While there are many ways people behind the wheel divert their eyes from the road—such as texting, grooming, eating, or tending to kids in the backseat—many of us don’t realize that rubbernecking is also a form of distracted driving. Although not illegal in Missouri, it might be considered negligent behavior, especially if you were injured in a collision as a result.
If you think another driver’s rubbernecking caused the incident, consult an experienced car accident attorney in Kansas City right away to learn more about the other driver’s potential liability and how that impacts your claim.
What Is Rubbernecking?
The general definition of rubbernecking, according to Oxford Languages, is to turn your head to stare foolishly at something. By nature, people are curious, so we often can’t help but slow down and look at an accident or some other incident on the side of the road. Maybe we’re concerned, too, if we see emergency personnel rushing toward something. Or perhaps we’re simply astounded by something we notice in nature and can’t help but take it all in as we’re cruising past.
While rubbernecking might seem like an innocent act, it’s still risky distracting behavior, as taking your eyes off the road and engaging with something else can cause you or someone else to be seriously hurt in a car accident.
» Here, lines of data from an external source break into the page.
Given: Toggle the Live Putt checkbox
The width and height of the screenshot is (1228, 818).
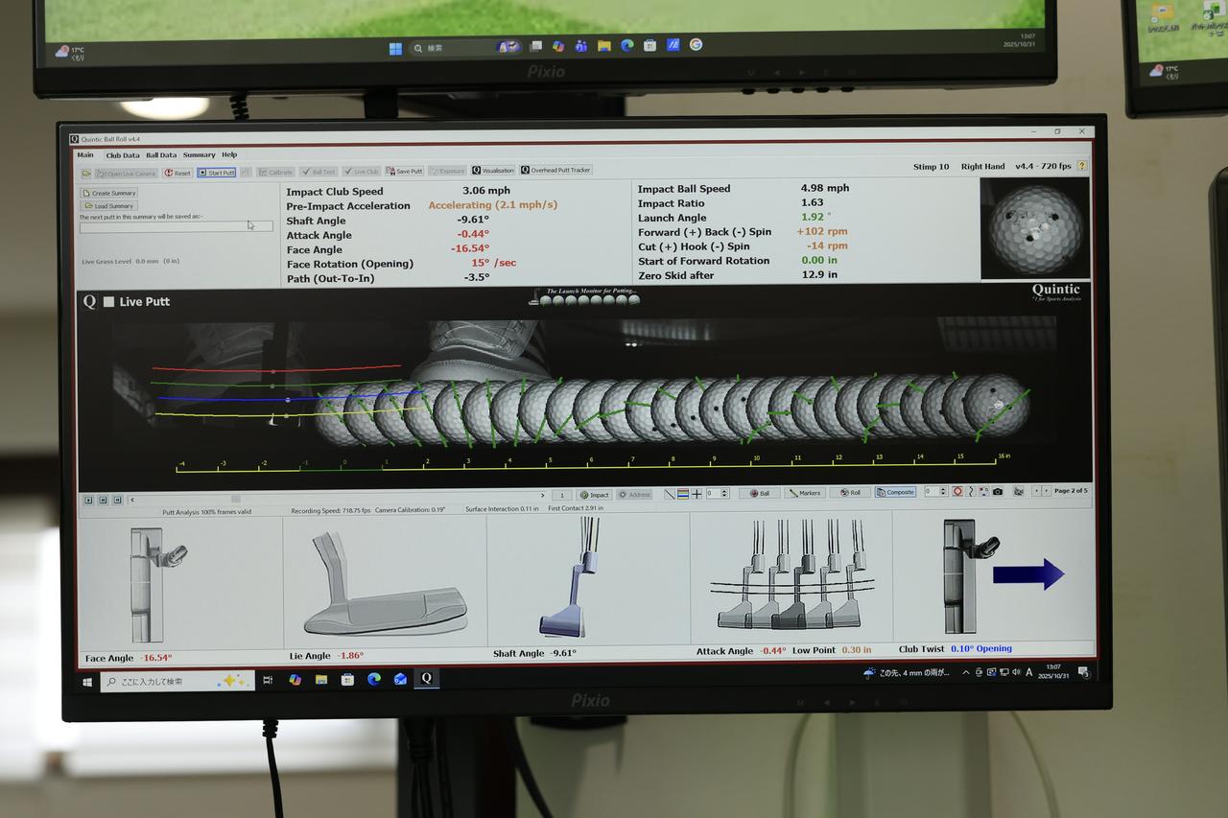Looking at the screenshot, I should pos(108,302).
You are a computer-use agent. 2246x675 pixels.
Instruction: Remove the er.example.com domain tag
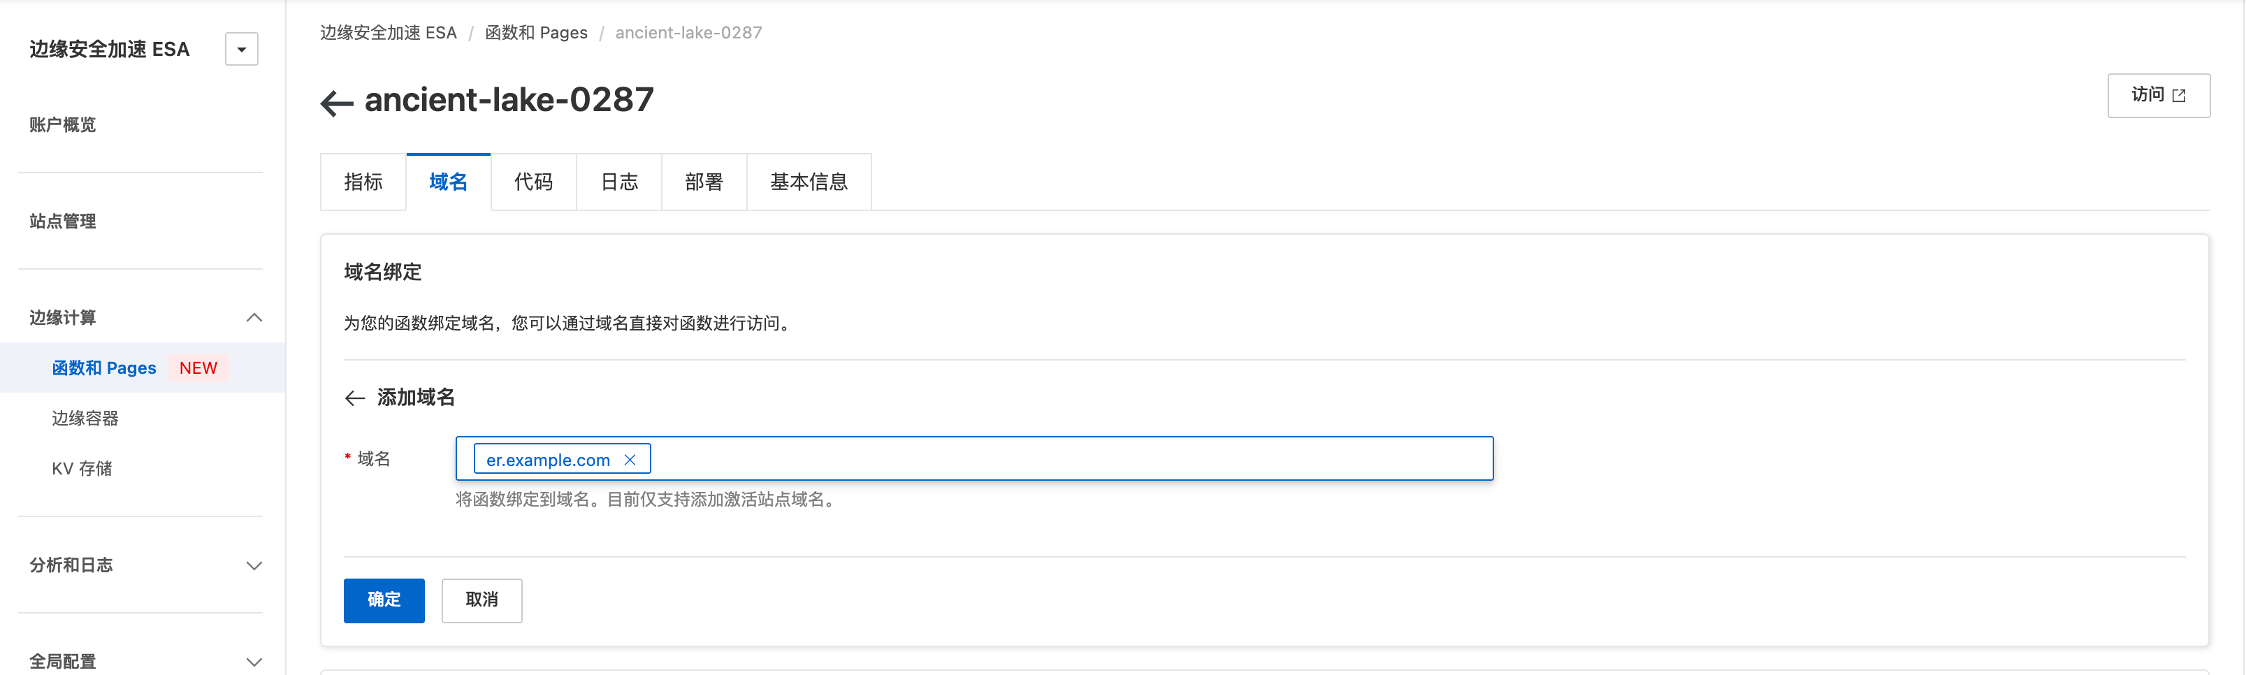[x=630, y=460]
The Centers for Disease Control indicates there are three types of distraction:
- Cognitive: when your mind isn’t on your driving
- Manual: such as when you take your hands off the wheel to text
- Visual: averting your eyes from the road onto something else
The CDC also notes that on average each year, 3,000 people die in distracted driving crashes.
How to Stop Rubbernecking
Just as you rely on defensive driving techniques to keep you and other motorists safe on the road, there are also some tactics to help you avoid rubbernecking:
- Be mindful of keeping your eyes on the road at all times while driving. If you must snap a photo of a beautiful landscape, find a safe place to pull over and stop.
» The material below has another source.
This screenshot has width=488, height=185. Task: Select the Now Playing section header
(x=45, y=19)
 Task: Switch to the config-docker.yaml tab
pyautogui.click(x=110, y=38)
- If you’re approaching an accident scene, recognize there’s a flurry of activity from emergency personnel trying to manage the situation safely. Reduce your speed, turn on your flashers, and simply ease away from the area, resisting the urge to stare at what’s going on.
When bad driving behaviors like rubbernecking cause a car accident, it can be a scary situation—and when a severe injury is a result, it often causes even more consequences, including financial hardship. While rubbernecking is challenging to prove, a skilled attorney will know how to investigate your claim and find all the right evidence.